Após aceitar a oferta, os bitcoins são deduzidos de sua carteira digital e mantidos em depósito pelo site. O Sr. Hernández envia as informações bancárias para o comprador e espera o comprador enviar os bolívares por transferência bancária. Só então os Bitcoins, sob custódia da corretora, são transferidos para a carteira do comprador do bitcoin. Ao final, tanto o comprador como o vendedor pontuam o comportamento um do outro no site da corretora. Todo o processo leva cerca de 10 minutos.
Apesar de muitos pensarem ser essa uma situação rara, uma exceção, a verdade é que o Sr. Hernández não é o único venezuelano que usa criptomoedas. Em países onde a credibilidade do governo está em franca decadência, como no caso da Venezuela, um número cada vez maior de pessoas está disposto a usar bitcoin como “reserva de valor” – ou seja, para se proteger de crises econômicas e dos efeitos danosos da inflação.
Aqui, importante ressaltar que o povo venezuelano está usando bitcoin, uma criptomoeda cuja natureza não se confunde com o “Petro”– moeda eletrônica lançada por Maduro e “supostamente” lastreada em petróleo.

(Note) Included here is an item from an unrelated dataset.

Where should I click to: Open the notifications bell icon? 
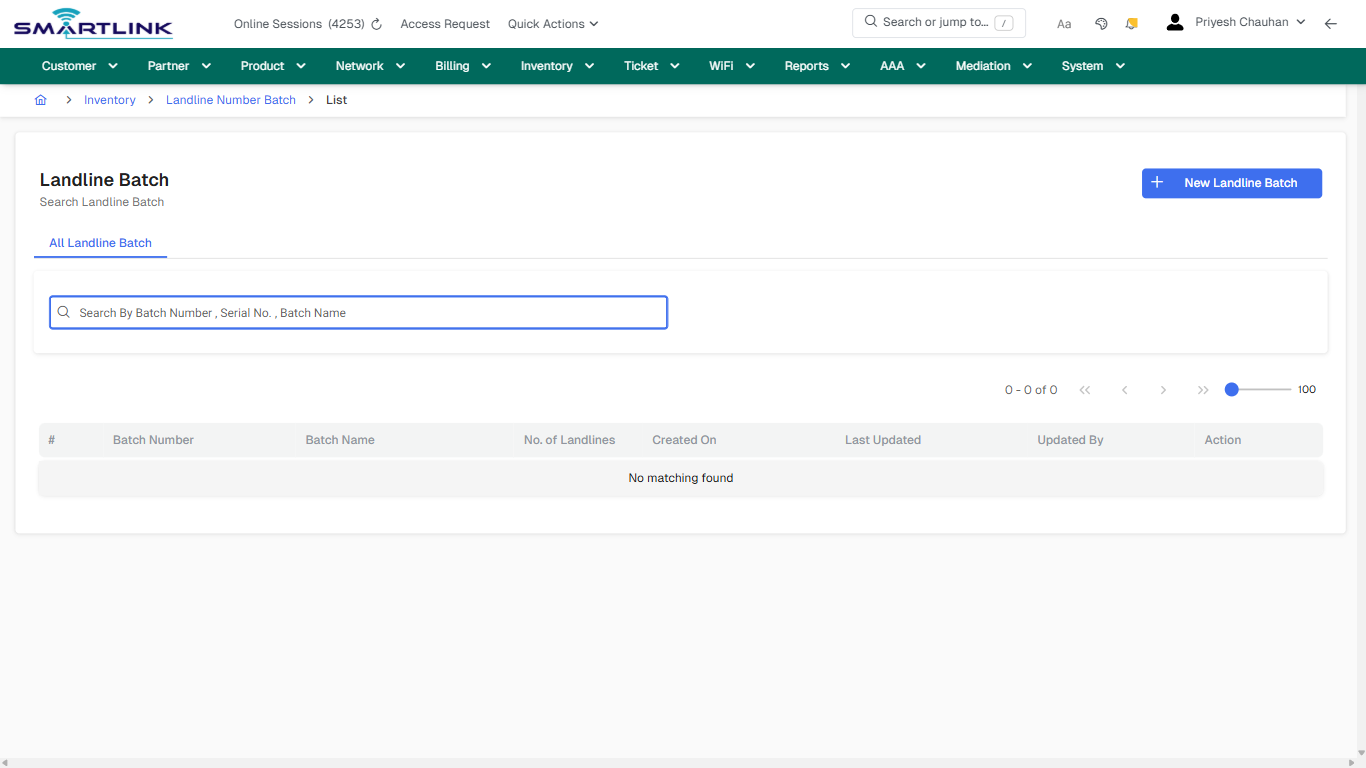pyautogui.click(x=1131, y=23)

As criptomoedas são emitidas e garantidas por algoritmos criptográficos – por matemática e criptografia –, têm natureza privada, são descentralizadas e executadas via blockchain. É um dinheiro sem fronteiras, não emitido por Estado algum, mas com valor intrínseco.

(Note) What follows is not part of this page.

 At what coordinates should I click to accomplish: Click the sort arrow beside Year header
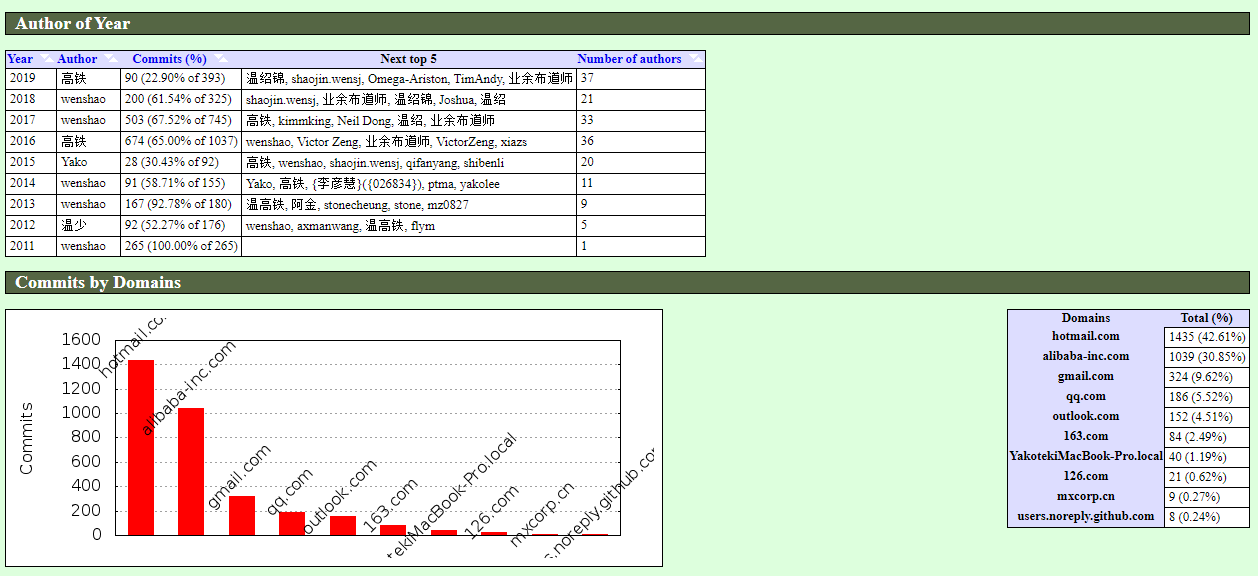click(x=46, y=60)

Segundo a Coin Dance, site que monitora transações de criptomoedas, as pessoas na Venezuela negociaram cerca de US $ 6,9 milhões na LocalBitcoins.com na segunda semana de fevereiro de 2019.
Como o governo venezuelano não monitora transações de criptomoedas (ainda), mas monitora transações em bolívares – e qualquer valor de cerca de US $ 50 ou mais congelará automaticamente sua conta até que você possa explicar ao seu banco de onde vêm os fundos.
O Sr. Hernández não pode trocar muitos Bitcoins por bolívares de uma só vez. Trocou cerca de 5 dólares, e saiu para comprar leite. Ele foi a cada uma das padarias que resistiram economicamente ao desabastecimento. Nenhuma das 20 tinha leite. Mas ele precisou comprar algo, qualquer coisa, antes que seus bolívares perdessem valor.
Num contexto de hiperinflação – em que todos estão constantemente ficando mais pobres, ganhando uma miséria e muitas vezes gastando dinheiro para trabalhar –, a primeira criptomoeda tem sido tábua de salvação para muitos venezuelanos.
Afinal, um dinheiro sem fronteiras é “ouro” quando se vive em uma economia e uma ditadura em colapso.
* Tatiana Revoredo, é Membro-Fundadora da Oxford Blockchain Foundation, especialista em Blockchain pela Universidade de Oxford e pelo MIT. Co-autora do livro “Criptomoedas no Cenário Internacional”.